Yo go fucking play with the older kids dude. Stop being such a pussy and move up a level. You’re bigger than everyone. You’re stronger than everyone. You’re just better than everyone our age at this goddamn sport. And yet you’re sitting here making layups over kids half your height or running over kids half your weight. Sick dude. Really cool stuff.

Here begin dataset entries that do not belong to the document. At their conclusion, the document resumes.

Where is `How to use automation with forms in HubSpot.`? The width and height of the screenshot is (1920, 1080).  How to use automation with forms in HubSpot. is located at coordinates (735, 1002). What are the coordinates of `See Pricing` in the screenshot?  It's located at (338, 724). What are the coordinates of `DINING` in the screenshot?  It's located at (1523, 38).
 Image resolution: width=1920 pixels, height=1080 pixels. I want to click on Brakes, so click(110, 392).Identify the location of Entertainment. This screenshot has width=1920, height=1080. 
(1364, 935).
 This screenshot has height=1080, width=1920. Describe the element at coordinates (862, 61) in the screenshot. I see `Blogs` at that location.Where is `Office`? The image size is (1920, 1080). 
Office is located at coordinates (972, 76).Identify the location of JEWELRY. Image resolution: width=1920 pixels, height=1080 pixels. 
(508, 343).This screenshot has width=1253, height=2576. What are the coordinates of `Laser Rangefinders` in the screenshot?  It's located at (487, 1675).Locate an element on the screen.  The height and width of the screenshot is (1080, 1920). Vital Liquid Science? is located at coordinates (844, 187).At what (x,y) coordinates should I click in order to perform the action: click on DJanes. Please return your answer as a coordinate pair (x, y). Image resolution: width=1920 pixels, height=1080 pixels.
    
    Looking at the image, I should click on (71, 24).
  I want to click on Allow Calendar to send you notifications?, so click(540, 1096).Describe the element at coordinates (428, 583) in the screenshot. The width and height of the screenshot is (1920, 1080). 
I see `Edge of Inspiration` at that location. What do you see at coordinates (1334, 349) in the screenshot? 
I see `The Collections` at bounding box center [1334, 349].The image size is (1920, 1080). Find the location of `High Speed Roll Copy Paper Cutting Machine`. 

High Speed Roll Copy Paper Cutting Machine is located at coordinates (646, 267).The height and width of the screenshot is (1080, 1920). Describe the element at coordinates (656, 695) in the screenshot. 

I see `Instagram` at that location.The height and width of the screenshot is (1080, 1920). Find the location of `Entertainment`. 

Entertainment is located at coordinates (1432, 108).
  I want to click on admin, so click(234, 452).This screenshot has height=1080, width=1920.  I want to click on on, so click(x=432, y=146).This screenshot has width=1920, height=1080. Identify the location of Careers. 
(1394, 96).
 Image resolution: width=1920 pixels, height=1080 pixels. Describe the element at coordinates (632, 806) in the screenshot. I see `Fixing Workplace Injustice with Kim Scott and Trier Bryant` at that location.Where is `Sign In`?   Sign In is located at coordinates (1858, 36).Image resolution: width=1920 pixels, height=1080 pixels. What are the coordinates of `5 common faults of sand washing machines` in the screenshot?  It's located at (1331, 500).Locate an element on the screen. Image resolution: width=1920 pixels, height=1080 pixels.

You know what I would’ve given to play up a level when I was a little kid? To tell my friends I was too athletic for them? To be a fourth grader raking off sixth grade pitching or a fifth grader crossing over seventh grade defenders or a sixth grader running over eight grade linebackers? To be the young phenom manhandling the older kids? To laugh in some big, tall, pimple-faced eight grader’s mug after running him over? In what world is that not cooler or more fun or more rewarding than being some big fucking oaf running over a bunch of kids your age who haven’t hit their growth spurt? Like sick dude, you weigh a buck forty already and you just stiff armed a kid in a soft helmet who’s legs are so skinny his socks can’t even stay up. Really impressive.

Grow a fucking set and move up to the older division. Go take on kids your own size and try to run them over and maybe then I’ll be impressed when you send someone nine yards back with a stiff arm. Until then you might as well be playing with kindergarteners. Pussy.

P.S.   Can’t wait until this kid tops out at 5’7″ and barely gets run for his high school team. Nothing more satisfying than seeing the overgrown kid peak in like eight grade.

P.P.S.   I take that back. Getting the best of the oversized kid is the most satisfying thing in the world. Taking the ball to the hole on the overly tall kid or laying the wood on the oversized running back or ripping one in the gap against the dominant pitcher is the absolute peak of youth sports. Breaking up a no no with a clean-contact double as a twelve year old is legitimately the peak of human existence.